▶ _Passage provided_:
"fast" vs. "safe" - Githubissues

jrudolph commented 9 years ago

Does the distinction really pulls its weight?

Arguments against:

the performance benefit of the safe API may be so small that it just isn't worth the additional logical overhead
having to convert things from fast to safe and vice versa puts a double cost on the safe variant: first, it's not fast by design, and secondly, you will often need to convert things from the fast variant
having two conflicting APIs makes it harder to provide full-featured APIs, would an implementation have to always accept both kinds of ASTs? Or, would it (automatically) fall back to calling toSafe?

mdedetrich commented 9 years ago

the performance benefit of the safe API may be so small that it just isn't worth the additional logical overhead

@sirthias Can provide more detailed feedback, but essentially when you are constructing JSON (i.e. you are parsing JSON), Array provides much better performance than any of the immutable data structures. @sirthias Provided benchmarks for this in the gitter channel

The tldr is, there was no datastructure that I could find which would make most people even remotely happy. The other solution here of course, is to not use a concrete API

having to convert things from fast to safe and vice versa puts a double cost on the safe variant: first, it's not fast by design, and secondly, you will often need to convert things from the fast variant

I believe the intention is that something like a JSON parser would use the fast variant, and then people would have a choice of whether to use the fast unsafe variant OR convert it to safe. There seems to be 2 use cases, which is what the fast/safe split is trying to represent. One is parsing JSON and representing it as an AST, and the other is querying/passing JSON around

having two conflicting APIs makes it harder to provide full-featured APIs, would an implementation have to always accept both kinds of ASTs? Or, would it (automatically) fall back to calling toSafe?

This is why .toSafe and .toFast methods were created, regardless of whether a library gives you a fast.JValue or a safe.JValue, the user is always able to jump between the 2, and library creators can't restrict this

From a historical perspective, trying to make a single API didn't make anyone happy, although I can definitely see merit in picking one (probably safe at this point), and let library authors use their own internal AST for speed. Issue here, of course is, there is less of a reason for them to support safe (if they use fast, safe is already given)

jrudolph commented 9 years ago

Maybe we should enumerate the additional safety the safe variant is supposed to provide:

JNumber.value is a String that points to a valid number
JObject.fields does not contain two fields with the same keys
JArray.elements returns an immutable and shareable data structure

Did I forget something?

IMO, we can hide all these insafeties if we make the AST abstract and just don't mention the optimizations. That way the optimized representation of the data can be private to the implementation.

▶ _Data_:
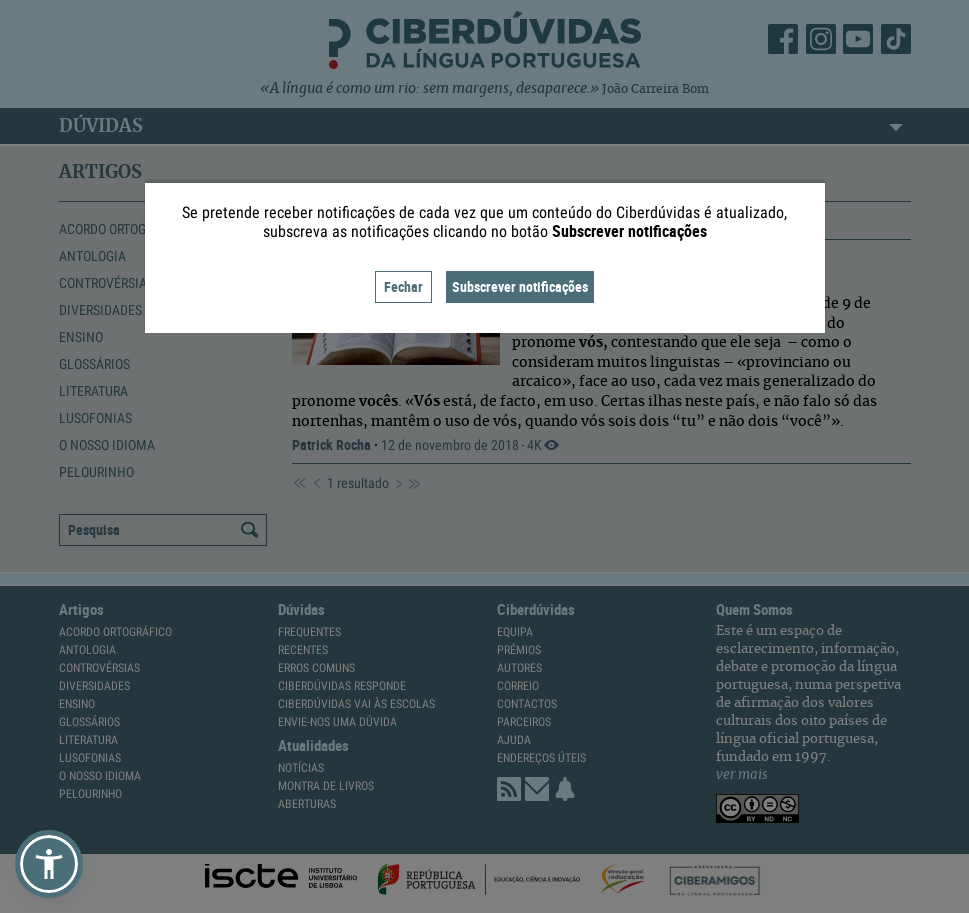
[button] (49, 864)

▶ _Work to do_:
- A) In the fast vs. safe thread, which data structure performs much better than any of the immutable ones when JSON is being constructed?
- B) Transcribe the fast vs. safe thread word for word, starting at "From a historical" and ending at "to the implementation.".
The material comes from a separate source.

▶ _List of solutions_:
- A) Array.

- B)
From a historical perspective, trying to make a single API didn't make anyone happy, although I can definitely see merit in picking one (probably safe at this point), and let library authors use their own internal AST for speed. Issue here, of course is, there is less of a reason for them to support safe (if they use fast, safe is already given)

jrudolph commented 9 years ago

Maybe we should enumerate the additional safety the safe variant is supposed to provide:

JNumber.value is a String that points to a valid number
JObject.fields does not contain two fields with the same keys
JArray.elements returns an immutable and shareable data structure

Did I forget something?

IMO, we can hide all these insafeties if we make the AST abstract and just don't mention the optimizations. That way the optimized representation of the data can be private to the implementation.